Data listing →
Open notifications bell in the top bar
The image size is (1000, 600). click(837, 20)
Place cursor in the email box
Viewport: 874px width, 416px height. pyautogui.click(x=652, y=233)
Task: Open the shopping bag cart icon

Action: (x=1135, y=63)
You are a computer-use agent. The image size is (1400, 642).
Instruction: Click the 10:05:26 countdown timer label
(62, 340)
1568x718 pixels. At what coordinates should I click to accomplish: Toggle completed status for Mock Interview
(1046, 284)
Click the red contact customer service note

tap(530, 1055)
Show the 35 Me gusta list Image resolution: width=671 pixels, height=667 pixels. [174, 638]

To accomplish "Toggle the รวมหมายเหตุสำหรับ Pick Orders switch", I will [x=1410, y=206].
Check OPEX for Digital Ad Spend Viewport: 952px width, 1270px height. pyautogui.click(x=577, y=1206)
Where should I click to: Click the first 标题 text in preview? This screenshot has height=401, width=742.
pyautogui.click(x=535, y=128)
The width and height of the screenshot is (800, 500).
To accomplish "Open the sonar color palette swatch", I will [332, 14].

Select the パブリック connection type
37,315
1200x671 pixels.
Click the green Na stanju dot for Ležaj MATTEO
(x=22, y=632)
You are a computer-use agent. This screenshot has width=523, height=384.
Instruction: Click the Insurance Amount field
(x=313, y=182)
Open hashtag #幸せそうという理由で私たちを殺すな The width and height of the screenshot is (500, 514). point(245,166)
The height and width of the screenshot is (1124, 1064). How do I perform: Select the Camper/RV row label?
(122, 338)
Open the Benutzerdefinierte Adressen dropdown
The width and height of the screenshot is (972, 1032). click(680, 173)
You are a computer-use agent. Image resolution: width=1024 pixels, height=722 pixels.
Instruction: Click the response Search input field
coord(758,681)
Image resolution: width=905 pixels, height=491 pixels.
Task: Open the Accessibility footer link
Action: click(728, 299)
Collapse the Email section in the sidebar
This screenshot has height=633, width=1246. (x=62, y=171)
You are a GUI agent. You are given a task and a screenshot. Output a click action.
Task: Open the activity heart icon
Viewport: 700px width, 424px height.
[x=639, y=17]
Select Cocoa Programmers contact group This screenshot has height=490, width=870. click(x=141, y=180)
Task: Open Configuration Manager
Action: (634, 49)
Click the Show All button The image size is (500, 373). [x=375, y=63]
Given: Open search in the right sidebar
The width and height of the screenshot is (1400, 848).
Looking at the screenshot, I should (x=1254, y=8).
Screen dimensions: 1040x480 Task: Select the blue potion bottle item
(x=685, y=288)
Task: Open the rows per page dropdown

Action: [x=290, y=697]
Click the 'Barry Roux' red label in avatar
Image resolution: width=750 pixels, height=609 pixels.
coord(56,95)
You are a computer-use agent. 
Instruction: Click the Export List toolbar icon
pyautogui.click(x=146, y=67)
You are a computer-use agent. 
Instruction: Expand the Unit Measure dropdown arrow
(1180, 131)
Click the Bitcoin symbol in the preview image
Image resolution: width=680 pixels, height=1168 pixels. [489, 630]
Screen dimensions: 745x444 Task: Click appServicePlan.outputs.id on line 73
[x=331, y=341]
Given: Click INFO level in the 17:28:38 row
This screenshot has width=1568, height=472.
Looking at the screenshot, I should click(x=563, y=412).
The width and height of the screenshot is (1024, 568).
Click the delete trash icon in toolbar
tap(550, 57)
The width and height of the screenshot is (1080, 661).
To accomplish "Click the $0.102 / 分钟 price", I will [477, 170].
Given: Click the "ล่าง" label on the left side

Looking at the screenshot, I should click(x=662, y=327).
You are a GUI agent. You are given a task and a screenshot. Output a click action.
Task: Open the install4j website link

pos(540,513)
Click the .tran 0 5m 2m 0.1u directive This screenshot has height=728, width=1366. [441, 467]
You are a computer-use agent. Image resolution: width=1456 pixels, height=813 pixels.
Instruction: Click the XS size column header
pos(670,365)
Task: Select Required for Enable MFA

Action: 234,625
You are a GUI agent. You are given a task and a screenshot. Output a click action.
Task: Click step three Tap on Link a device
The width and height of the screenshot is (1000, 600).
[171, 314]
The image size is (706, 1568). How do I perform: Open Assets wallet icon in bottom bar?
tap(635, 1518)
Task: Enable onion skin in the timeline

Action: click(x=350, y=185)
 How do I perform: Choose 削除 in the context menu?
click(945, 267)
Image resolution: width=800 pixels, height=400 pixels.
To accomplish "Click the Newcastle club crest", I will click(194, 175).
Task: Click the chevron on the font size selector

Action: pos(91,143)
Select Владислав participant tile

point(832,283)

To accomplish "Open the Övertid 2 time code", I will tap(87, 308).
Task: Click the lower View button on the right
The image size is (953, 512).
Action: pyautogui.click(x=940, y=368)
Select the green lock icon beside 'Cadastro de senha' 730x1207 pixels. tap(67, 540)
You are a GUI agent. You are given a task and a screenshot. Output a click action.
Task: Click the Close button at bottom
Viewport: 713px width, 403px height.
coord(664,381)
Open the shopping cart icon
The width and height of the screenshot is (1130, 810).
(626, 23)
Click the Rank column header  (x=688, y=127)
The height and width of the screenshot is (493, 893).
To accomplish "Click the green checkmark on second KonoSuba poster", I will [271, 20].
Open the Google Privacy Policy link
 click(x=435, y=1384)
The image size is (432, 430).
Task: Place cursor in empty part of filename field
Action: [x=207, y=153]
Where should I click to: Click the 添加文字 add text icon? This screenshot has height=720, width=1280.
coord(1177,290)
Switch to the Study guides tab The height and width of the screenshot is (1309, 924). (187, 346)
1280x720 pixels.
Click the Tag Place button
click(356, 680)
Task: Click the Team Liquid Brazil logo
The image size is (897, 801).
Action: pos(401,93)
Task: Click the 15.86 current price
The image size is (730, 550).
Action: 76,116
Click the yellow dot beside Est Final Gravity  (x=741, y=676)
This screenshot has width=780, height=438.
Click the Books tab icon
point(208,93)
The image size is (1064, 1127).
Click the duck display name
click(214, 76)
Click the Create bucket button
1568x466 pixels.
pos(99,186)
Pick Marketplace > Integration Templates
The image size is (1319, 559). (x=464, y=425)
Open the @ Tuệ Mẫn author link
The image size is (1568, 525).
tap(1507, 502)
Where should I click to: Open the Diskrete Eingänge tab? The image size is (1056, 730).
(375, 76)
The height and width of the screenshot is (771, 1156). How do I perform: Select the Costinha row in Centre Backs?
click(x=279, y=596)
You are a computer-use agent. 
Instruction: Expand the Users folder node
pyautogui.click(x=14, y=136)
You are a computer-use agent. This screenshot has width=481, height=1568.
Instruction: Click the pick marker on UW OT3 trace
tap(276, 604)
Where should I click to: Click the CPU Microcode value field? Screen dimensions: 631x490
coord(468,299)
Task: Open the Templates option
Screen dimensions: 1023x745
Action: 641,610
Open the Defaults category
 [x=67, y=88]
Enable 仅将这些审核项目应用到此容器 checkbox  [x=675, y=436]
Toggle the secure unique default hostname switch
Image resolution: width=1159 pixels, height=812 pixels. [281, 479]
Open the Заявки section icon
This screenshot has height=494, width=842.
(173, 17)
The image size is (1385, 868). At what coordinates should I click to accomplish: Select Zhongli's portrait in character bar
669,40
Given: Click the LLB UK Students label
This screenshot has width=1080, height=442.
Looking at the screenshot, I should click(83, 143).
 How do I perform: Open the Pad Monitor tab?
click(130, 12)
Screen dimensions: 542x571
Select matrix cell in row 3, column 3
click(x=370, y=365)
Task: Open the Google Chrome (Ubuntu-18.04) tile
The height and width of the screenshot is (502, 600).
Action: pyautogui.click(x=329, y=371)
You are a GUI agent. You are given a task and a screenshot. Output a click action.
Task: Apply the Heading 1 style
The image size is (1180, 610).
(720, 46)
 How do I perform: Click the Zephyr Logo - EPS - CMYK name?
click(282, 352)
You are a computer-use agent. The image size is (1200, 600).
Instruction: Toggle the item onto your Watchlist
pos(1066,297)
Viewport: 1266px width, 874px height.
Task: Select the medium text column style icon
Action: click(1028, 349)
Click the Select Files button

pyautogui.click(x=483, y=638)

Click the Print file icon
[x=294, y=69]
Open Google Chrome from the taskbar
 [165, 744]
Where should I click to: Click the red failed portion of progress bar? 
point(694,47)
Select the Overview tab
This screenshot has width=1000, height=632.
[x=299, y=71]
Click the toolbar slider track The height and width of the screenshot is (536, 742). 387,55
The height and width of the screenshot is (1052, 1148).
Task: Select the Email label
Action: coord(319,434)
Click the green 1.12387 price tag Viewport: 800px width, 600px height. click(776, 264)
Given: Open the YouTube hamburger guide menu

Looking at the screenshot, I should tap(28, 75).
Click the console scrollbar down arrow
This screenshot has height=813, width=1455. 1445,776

Your assignment →
Would you please return all lines of the data that include the word "beside"?

Finished task →
Select the green lock icon beside 'Cadastro de senha' 730x1207 pixels. tap(67, 540)
Click the yellow dot beside Est Final Gravity  (x=741, y=676)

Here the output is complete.